He introduced himself, reaching out to shake my hand.

His eyes were an unusually pale gray, brilliant and black needled. Those eyes allowed a flash of the volatility contained beneath his quiet facade, a sense of tautly restrained energy I had only seen once before, in Hardy. Except Hardy's charisma had been an invitation to draw closer, whereas this man's was a warning to stay back. I was so shaken by him, I had a hard time taking his hand.

"Liberty," I said faintly. My fingers were swallowed in his. A light, burning clasp, and he released me as quickly as possible.

I turned away blindly, wanting to look anywhere other than into those unsettling eyes, and I discovered a woman sitting on a nearby love seat.

She was a beautiful tall waif with a delicate face and puffy pneumatic lips, and a river of highlighted blond hair that streamed down her shoulders and over the arm of the sofa. Churchill had told me Gage was dating a model, and I had no doubt this was her.

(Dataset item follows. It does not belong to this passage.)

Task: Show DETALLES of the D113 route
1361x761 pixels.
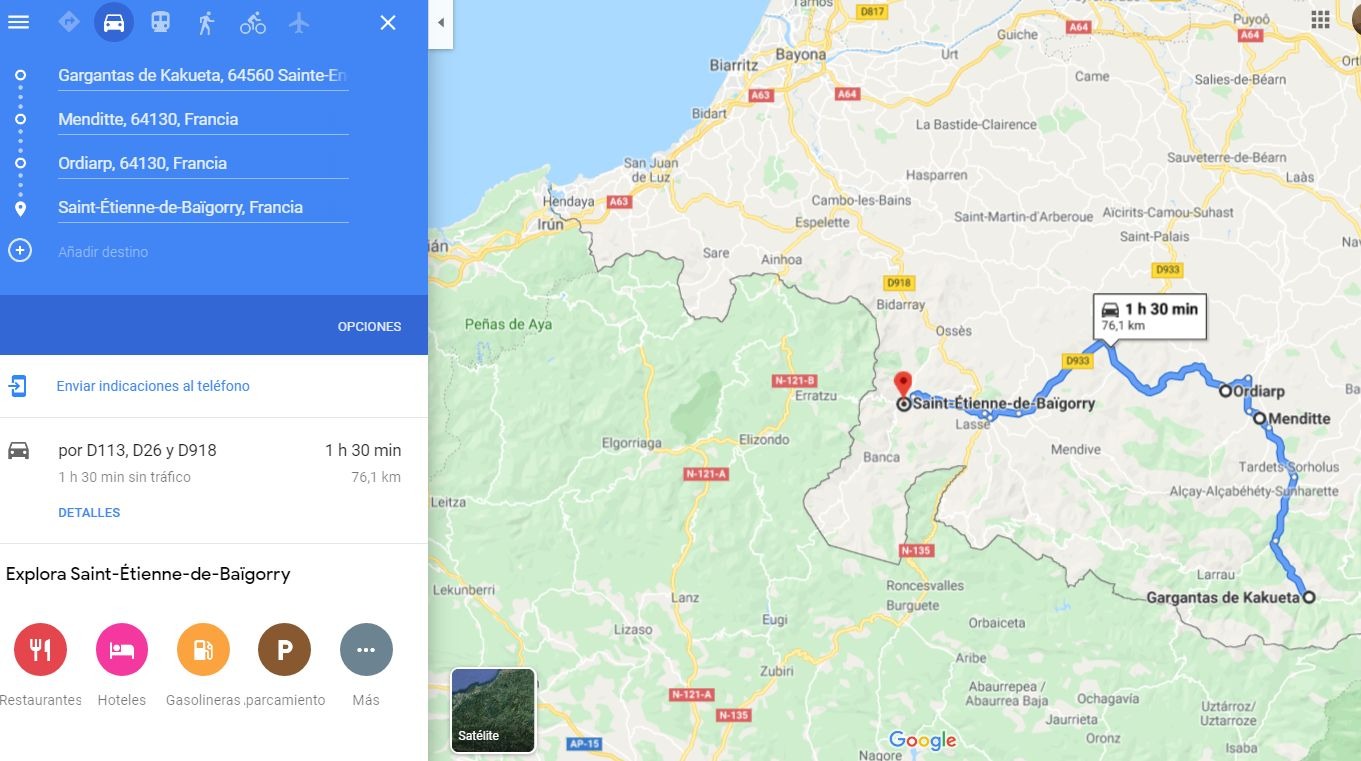Action: coord(89,512)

The woman's arms, no bigger around than Q-tips stems, hung straight from their sockets, and her hipbones protruded beneath her clothes like can-opener blades. Had she been anyone other than a model, she would have been rushed to a clinic for eating disorders.

I have never worried about my weight, which has always been normal. I have a good figure, a woman's shape with a woman's br**sts and hips, and probably more of a rear end than I would have wished for. I look good in the right clothes, not so good in the wrong ones. Overall I like my body just fine. But next to this spindly creature I felt like a prizewinning Holstein.

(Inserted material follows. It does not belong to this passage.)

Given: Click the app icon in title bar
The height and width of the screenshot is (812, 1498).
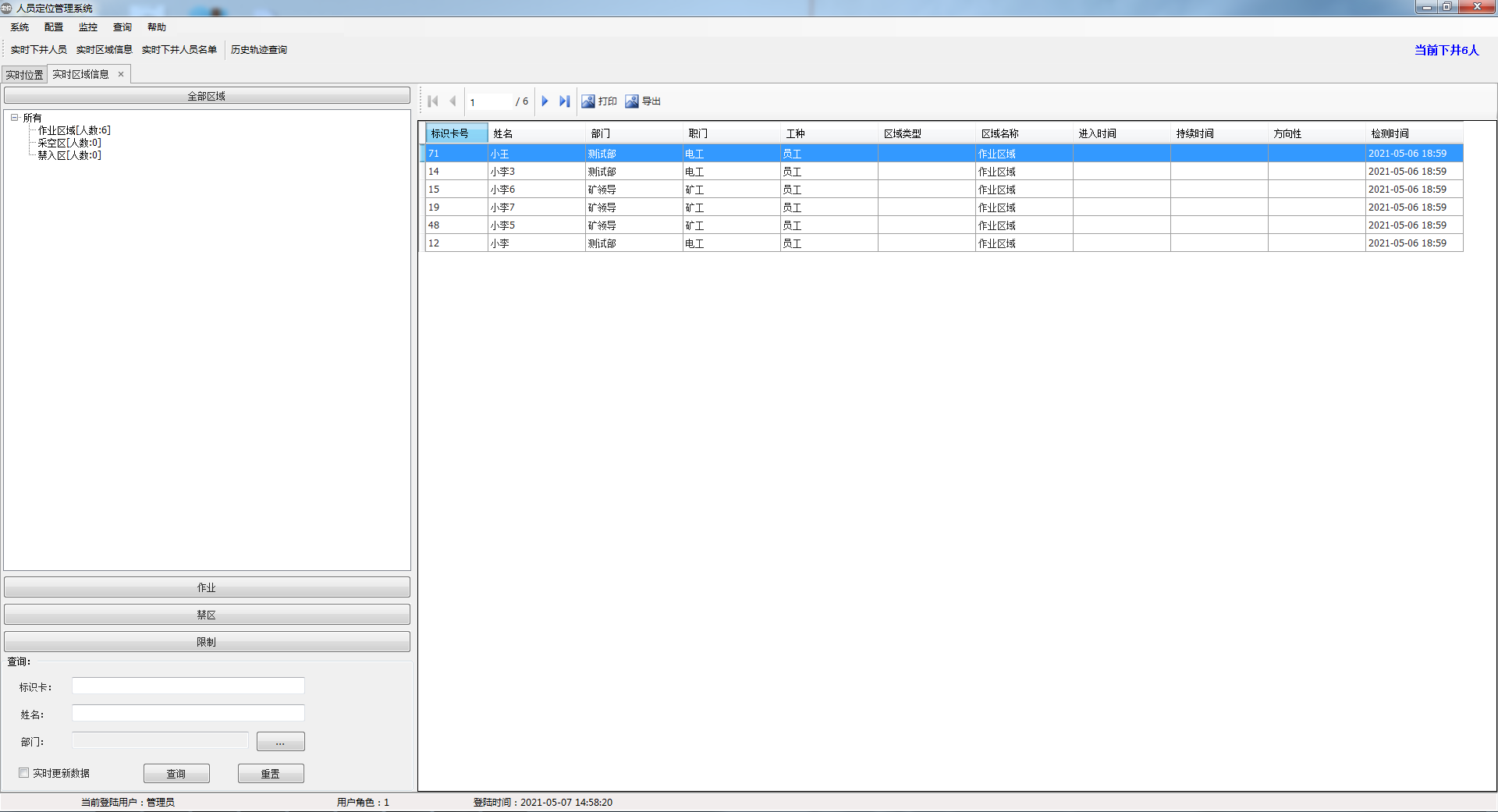Looking at the screenshot, I should tap(7, 8).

"Hi," I said, forcing a smile as her gaze swept me up and down. "I'm Liberty Jones. I'm...a friend of Churchill's."

She gave me a disdainful glance and didn't bother introducing herself.

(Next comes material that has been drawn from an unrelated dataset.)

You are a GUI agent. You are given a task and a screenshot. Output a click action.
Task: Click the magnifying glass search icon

I thought of the years of deprivation and hunger it would require to maintain such thinnness. No ice cream, no barbecue, never a wedge of lemon pie or a fried chile relleno pepper stuffed with melting white cheese. It would turn anyone mean.

Jack broke in quickly. "So where you from, Liberty'?"

"I..." I cast a quick glance at Carrington, who was examining a panel of buttons on Churchill's wheelchair. "Don't push any of those, Carrington." I had a sudden cartoonish vision of her triggering a catapult device in the seat cushion.

"I'm not," my sister protested. "I'm just looking."

I returned my attention to Jack. "We live in Houston, near the salon."

"What salon?" Jack asked with an encouraging smile.

"Salon One. Where I work." A short but discomforting silence followed, as if there were nothing anyone could think of to say or ask about a salon job. I was compelled to throw words into the void. "Before Houston, we lived in Welcome."

"I think I've heard of Welcome," Jack said. "Although I can't remember how or why."

"It's just a regular little town," I said. "Got one of everything."

"What do you mean?"

I shrugged awkwardly. "One shoe store, one Mexican restaurant, one dry cleaner's..."

These people were used to conversation with their own kind, about people and places and things I had no experience with. I felt like a nobody. Suddenly I was annoyed with Churchill for putting me in this situation, among people who were going to make fun of me the minute I left the room. I tried to keep my mouth shut, but as another mesh of silence settled. I couldn't stop myself from breaking through it.

I looked at Gage Travis again. "You work with your dad, right?" I tried to remember what Churchill had said, that although Gage had a hand in the family investment business, he had also started his own company that developed alternative energy technologies.

"It looks like I'll be stepping in to do Dad's traveling for a while," Gage said. "He was scheduled to speak at a conference in Tokyo next week. I'll be going instead." All lacquered politeness, no hint of a smile.

"When you make a speech for Churchill." I asked, "do you say exactly what he would have said?"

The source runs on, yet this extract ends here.